Author Naomi Klein is shown in a 2007 handout photo. The Toronto-based journalist and activist says advocates for market-based solutions like carbon trading will face-off against those who believe a longstanding "climate debt" obliges rich countries - which produce most pollution - to fund sustainable environmental futures for poorer countries, which suffer the most ecological damage.
"It is absolutely going to be a war in Copenhagen," Klein says in a recent interview.
"I'm hearing more and more young environmentalists saying, 'We think the way to solve this crisis is to leave fossil fuels in the ground,' and this is particularly important in the Canadian context where we are extracting some of the absolutely most lethal, dirtiest forms of fossil fuels in the oil sands and the tarsands."
Klein says the issue has galvanized young people the same way the anti-corporate movement did 10 years ago.
The acclaimed writer documented that time in her debut book, "No Logo," a call-to-arms that was re-released this week with an updated introduction. The new material includes Klein's take on the Wall Street bailout and the rise of the "Obama Brand," which she deems "the most powerful brand in the world right now."
Klein credits the tome's mammoth success to good timing, noting that it was published just as tens of thousands of protesters shut down a meeting of the World Trade Organization in Seattle.
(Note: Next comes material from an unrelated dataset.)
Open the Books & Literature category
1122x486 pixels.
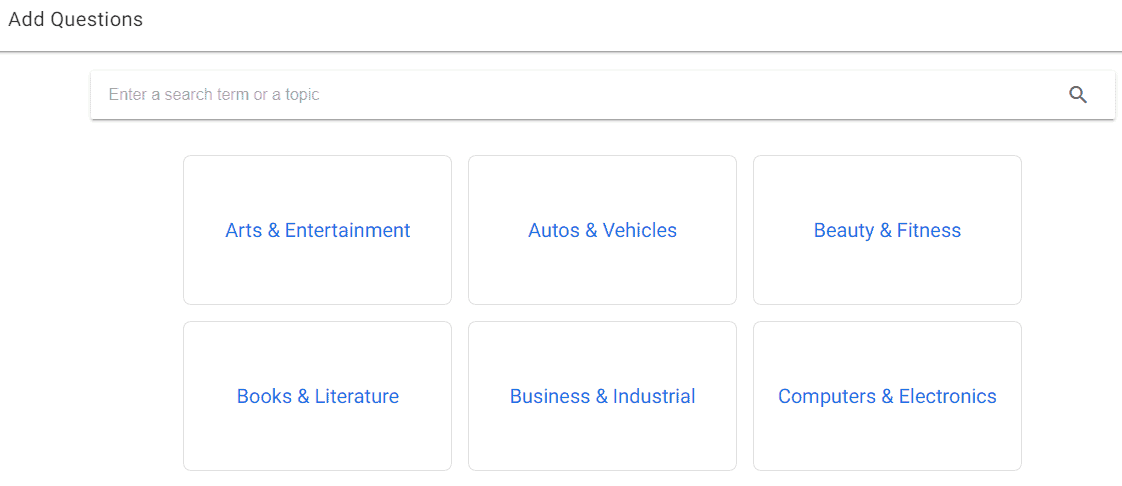coord(318,396)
"And it's funny because the book was late," recalls Klein, 39, who also got a boost in sales when Radiohead frontman Thom Yorke said the book influenced their 2000 album, "Kid A."
"It came out eight months later than it was supposed to come out and these things are, in some ways so random, because I think if the book had come out when it was supposed to come out it would have probably gone nowhere."
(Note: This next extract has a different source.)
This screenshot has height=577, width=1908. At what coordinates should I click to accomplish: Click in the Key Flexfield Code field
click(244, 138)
"I think it's a very rare thing for a writer to have this, I see it really as a blessing, to write a book about a movement and have that book become part of a movement."
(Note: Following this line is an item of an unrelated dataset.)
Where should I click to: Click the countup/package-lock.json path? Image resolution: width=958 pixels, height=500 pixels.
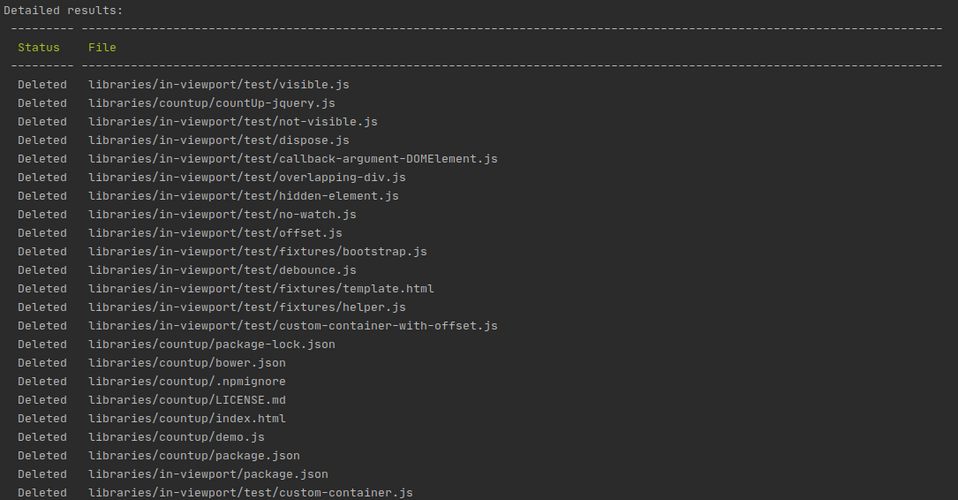point(211,344)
Today, Klein says that same grassroots spirit is fuelling a battle over the environment at the upcoming UN summit. She notes that business attempts to turn carbon into a tradable commodity are drawing strong opposition from environmentalists in much the same way brand bullies elicited the rage of anti-corporate activists in the '90s.
"People are rightfully suspicious of the idea of trusting our most pressing challenge as a species to these same market forces," she says.
If anything, anti-corporate rage is stronger than ever, she says.
"You have this generation of young people whose views of the market and the economy have been profoundly shaped by this meltdown and by witnessing massive inequality and even witnessing this so-called recovery," says Klein, who speaks regularly at university campuses.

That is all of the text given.